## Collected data
==================================================

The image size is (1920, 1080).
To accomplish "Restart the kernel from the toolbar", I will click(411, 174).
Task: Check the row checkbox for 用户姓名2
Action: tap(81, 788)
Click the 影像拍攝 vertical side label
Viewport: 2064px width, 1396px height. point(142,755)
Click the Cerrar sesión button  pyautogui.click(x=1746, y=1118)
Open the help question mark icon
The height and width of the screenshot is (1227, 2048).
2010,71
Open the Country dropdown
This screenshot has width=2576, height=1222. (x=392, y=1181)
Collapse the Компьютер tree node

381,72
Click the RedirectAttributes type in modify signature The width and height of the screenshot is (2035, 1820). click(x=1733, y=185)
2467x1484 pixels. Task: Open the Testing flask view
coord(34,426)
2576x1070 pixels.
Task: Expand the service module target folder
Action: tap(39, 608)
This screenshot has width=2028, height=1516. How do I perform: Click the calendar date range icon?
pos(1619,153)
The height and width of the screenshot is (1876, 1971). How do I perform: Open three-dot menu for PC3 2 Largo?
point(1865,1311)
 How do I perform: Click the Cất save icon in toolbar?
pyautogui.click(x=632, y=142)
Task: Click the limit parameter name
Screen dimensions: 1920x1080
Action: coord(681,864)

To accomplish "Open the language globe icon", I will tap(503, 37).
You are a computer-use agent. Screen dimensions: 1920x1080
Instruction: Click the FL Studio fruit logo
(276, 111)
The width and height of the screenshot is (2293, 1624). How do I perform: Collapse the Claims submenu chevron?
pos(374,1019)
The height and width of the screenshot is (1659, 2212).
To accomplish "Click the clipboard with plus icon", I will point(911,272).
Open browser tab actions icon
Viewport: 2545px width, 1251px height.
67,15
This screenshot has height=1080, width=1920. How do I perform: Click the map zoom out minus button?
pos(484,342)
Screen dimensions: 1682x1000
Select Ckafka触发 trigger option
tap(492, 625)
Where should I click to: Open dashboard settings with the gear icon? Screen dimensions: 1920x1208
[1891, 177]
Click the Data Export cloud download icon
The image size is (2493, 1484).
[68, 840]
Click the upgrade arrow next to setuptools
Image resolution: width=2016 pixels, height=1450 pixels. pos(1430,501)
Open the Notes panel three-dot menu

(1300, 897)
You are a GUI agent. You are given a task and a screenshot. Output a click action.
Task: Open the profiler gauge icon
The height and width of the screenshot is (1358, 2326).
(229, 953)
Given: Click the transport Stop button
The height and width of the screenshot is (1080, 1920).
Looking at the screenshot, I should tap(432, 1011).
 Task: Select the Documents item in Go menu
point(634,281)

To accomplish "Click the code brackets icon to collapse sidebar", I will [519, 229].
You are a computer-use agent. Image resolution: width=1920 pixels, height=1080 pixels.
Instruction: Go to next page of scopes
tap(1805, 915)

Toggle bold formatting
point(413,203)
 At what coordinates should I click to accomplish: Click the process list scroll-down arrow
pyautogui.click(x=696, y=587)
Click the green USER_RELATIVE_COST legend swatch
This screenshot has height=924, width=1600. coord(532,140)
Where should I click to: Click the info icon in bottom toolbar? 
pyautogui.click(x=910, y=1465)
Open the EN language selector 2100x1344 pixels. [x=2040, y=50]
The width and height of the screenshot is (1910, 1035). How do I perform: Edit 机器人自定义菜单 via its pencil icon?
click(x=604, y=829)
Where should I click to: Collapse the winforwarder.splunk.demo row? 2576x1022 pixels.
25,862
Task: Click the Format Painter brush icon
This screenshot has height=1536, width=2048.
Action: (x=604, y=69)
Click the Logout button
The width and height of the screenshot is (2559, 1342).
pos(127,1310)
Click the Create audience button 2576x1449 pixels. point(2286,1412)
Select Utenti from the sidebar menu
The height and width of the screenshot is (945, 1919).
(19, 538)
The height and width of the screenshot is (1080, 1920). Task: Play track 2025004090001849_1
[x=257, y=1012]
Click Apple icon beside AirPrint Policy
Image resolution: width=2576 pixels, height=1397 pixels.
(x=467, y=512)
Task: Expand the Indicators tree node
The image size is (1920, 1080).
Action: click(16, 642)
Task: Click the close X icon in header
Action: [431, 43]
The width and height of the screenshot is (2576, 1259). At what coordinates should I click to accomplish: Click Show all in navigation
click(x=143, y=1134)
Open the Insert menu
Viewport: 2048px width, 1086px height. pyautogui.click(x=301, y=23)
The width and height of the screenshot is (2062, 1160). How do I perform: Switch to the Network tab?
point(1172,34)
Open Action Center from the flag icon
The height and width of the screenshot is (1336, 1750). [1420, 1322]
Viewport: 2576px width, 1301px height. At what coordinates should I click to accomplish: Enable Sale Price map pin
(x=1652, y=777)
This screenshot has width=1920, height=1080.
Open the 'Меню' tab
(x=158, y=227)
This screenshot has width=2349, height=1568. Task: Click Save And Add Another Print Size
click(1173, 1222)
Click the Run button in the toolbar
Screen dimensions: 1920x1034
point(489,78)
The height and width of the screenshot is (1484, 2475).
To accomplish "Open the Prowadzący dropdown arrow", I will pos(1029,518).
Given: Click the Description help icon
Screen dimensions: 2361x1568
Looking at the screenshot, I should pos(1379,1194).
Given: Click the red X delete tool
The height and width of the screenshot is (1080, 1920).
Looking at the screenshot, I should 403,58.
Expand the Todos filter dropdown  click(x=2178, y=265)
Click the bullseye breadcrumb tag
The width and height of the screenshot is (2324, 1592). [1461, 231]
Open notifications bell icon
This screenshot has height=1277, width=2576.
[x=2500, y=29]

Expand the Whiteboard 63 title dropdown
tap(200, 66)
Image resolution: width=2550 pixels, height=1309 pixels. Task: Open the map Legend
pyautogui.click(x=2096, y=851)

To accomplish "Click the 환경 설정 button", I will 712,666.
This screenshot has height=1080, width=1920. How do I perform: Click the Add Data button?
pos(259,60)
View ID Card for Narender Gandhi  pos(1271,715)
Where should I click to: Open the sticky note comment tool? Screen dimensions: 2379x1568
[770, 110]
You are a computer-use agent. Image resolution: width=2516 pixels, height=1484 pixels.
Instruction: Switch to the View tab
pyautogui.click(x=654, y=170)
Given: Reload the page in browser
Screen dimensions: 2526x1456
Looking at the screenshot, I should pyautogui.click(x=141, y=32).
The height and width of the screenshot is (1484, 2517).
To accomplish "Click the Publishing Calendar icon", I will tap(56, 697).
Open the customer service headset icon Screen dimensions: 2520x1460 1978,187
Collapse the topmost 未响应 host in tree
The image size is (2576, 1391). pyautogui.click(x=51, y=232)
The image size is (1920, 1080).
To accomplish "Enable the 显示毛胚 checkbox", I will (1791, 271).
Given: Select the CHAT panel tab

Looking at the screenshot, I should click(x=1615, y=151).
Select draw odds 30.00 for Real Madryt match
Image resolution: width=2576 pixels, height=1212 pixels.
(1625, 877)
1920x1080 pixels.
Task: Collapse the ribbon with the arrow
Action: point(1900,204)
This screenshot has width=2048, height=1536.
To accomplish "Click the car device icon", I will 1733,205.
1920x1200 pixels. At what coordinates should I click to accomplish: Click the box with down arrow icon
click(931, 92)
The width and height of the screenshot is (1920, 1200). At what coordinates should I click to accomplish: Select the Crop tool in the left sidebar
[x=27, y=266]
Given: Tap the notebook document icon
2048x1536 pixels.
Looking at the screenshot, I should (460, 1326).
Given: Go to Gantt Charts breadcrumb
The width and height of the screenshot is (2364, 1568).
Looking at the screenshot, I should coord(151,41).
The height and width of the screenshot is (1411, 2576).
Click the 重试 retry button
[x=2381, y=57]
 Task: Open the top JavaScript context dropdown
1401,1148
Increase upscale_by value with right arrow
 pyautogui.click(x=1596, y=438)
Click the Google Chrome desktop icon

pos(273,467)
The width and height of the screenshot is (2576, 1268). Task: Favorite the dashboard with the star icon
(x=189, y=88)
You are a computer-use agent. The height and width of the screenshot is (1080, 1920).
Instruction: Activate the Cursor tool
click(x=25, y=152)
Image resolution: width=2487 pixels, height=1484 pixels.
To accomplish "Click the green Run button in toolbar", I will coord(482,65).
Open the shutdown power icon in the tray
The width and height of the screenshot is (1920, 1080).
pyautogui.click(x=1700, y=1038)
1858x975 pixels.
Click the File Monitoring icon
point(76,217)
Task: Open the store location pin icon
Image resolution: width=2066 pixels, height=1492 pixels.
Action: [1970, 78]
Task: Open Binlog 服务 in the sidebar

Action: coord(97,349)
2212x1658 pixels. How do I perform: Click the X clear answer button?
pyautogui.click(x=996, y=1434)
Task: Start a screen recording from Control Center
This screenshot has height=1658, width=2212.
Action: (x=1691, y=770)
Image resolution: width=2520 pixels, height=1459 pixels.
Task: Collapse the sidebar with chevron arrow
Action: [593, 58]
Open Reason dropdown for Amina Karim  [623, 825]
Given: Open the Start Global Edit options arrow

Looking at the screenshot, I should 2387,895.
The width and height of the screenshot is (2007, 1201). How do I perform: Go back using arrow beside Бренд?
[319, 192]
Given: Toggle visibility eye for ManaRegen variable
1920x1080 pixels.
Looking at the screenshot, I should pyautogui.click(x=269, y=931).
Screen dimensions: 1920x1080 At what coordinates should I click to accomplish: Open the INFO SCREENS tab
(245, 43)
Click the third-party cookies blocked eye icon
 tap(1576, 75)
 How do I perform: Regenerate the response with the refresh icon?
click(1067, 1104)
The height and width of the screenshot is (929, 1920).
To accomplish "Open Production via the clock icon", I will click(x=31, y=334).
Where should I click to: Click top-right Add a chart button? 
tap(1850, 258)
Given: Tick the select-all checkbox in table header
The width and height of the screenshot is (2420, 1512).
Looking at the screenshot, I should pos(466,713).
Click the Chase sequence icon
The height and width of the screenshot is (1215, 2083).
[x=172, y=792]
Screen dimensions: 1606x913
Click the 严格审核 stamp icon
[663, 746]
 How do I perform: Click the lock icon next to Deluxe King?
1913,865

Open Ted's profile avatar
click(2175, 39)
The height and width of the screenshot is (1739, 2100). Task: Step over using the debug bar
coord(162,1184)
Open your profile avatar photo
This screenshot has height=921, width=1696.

==================================================

## Brief
Please show all lines from the entries that contain the word "agent".

## Output for this task
You are a computer-use agent. Screen dimensions: 1920x1080
You are a GUI agent. You are given a task and a screenshot. Output a click action.
You are a computer-use agent. Image resolution: width=1920 pixels, height=1080 pixels.
You are a computer-use agent. Image resolution: width=2516 pixels, height=1484 pixels.
You are a computer-use agent. The height and width of the screenshot is (1080, 1920).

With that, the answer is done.